= Lexicographically minimal string rotation =

Topic in computer science

In computer science, the lexicographically minimal string rotation (LMSR) or lexicographically least circular substring is the problem of finding the rotation of a string possessing the lowest lexicographical order of all such rotations. For example, the lexicographically minimal rotation of "bbaaccaadd" would be "aaccaaddbb". LMSR is widely used in equality checking of graphs, polygons, automata and chemical structures.

It is possible for a string to have multiple LMSRs, but for most applications this does not matter as the rotations must be equivalent. Finding the lexicographically minimal rotation is useful as a way of normalizing strings. If the strings represent potentially isomorphic structures such as graphs, normalizing in this way allows for simple equality checking.
A common implementation trick when dealing with circular strings is to concatenate the string to itself instead of having to perform modular arithmetic on the string indices.

==Algorithms==

===The naive algorithm===
The naive algorithm for finding the lexicographically minimal rotation of a string is to iterate through successive rotations while keeping track of the most lexicographically minimal rotation encountered. If the string is of length n, this algorithm runs in O(n^{2}) time in the worst case.

===Booth's algorithm===
An efficient algorithm was proposed by Booth (1980).
The algorithm uses a modified preprocessing function from the Knuth–Morris–Pratt string search algorithm. The failure function for the string is computed as normal, but the string is rotated during the computation so some indices must be computed more than once as they wrap around.
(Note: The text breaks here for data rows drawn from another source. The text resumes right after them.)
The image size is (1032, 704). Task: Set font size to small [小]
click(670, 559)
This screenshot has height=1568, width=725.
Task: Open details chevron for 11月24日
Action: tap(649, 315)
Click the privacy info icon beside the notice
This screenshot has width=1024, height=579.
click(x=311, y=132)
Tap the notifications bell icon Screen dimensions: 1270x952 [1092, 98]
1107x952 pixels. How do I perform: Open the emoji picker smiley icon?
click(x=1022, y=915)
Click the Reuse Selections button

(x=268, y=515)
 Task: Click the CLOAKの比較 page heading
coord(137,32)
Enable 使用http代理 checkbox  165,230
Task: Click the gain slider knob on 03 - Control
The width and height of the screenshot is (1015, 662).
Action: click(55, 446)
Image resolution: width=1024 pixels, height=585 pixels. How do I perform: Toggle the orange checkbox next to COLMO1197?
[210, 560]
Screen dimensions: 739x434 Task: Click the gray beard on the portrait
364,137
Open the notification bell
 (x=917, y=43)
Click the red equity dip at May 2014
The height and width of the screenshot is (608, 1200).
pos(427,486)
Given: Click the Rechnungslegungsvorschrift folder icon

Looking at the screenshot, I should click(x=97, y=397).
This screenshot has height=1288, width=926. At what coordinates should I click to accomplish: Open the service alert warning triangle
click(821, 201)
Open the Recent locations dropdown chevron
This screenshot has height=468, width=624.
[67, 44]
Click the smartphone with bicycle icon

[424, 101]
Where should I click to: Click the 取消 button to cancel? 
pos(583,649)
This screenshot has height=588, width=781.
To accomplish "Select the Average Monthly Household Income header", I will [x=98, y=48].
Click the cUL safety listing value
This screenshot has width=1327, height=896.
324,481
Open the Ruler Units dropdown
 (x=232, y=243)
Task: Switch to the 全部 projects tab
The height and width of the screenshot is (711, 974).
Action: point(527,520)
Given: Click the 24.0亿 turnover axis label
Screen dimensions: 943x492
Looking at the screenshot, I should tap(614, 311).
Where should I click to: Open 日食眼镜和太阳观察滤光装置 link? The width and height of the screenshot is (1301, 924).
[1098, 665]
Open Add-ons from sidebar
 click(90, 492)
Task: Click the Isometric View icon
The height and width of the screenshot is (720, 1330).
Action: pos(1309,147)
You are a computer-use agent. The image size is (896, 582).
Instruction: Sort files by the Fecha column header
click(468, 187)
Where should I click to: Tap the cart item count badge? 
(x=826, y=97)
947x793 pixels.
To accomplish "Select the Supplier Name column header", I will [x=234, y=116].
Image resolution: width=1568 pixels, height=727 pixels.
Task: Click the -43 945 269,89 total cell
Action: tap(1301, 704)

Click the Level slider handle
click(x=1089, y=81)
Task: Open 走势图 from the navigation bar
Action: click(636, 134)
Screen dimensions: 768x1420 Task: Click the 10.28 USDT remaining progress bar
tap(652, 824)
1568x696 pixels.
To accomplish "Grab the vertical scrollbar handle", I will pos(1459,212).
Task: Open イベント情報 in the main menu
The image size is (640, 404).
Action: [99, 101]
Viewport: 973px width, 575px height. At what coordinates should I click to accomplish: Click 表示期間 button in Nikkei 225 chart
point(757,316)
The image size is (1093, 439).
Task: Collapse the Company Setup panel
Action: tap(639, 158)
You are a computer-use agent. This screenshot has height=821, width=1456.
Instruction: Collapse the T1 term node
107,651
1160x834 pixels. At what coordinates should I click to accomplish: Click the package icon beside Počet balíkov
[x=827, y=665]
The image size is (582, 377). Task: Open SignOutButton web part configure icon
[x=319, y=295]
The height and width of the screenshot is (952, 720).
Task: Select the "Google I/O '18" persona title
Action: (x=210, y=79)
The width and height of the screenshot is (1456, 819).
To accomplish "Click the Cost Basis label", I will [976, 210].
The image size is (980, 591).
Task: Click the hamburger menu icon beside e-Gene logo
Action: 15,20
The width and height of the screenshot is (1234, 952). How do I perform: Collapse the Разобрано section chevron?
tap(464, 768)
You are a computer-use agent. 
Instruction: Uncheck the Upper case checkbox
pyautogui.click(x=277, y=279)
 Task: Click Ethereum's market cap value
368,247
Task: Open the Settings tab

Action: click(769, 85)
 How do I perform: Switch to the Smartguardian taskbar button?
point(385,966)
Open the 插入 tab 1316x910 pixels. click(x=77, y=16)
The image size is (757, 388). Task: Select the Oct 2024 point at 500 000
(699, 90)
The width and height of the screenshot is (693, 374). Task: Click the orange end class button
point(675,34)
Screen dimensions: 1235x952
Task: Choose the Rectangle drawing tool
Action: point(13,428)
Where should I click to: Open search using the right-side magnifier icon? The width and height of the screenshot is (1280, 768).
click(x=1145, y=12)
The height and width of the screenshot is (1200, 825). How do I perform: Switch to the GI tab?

Once all indices of the failure function have been successfully computed without the string rotating again, the minimal lexicographical rotation is known to be found and its starting index is returned. The correctness of the algorithm is somewhat difficult to understand, but it is easy to implement.

def least_rotation(s: str) -> int:
    """Booth's lexicographically minimal string rotation algorithm."""
    n = len(s)
    f = [-1] * (2 * n)
    k = 0
    for j in range(1, 2 * n):
        i = f[j - k - 1]
        while i != -1 and s[j % n] != s[(k + i + 1) % n]:
            if s[j % n] < s[(k + i + 1) % n]:
                k = j - i - 1
            i = f[i]
        if i == -1 and s[j % n] != s[(k + i + 1) % n]:
            if s[j % n] < s[(k + i + 1) % n]:
                k = j
            f[j - k] = -1
        else:
            f[j - k] = i + 1
    return k

Of interest is that removing all lines of code which modify the value of k results in the original Knuth-Morris-Pratt preprocessing function, as k (representing the rotation) will remain zero. Booth's algorithm runs in $O(n)$ time, where n is the length of the string. The algorithm performs at most $3n$ comparisons in the worst case, and requires auxiliary memory of length n to hold the failure function table.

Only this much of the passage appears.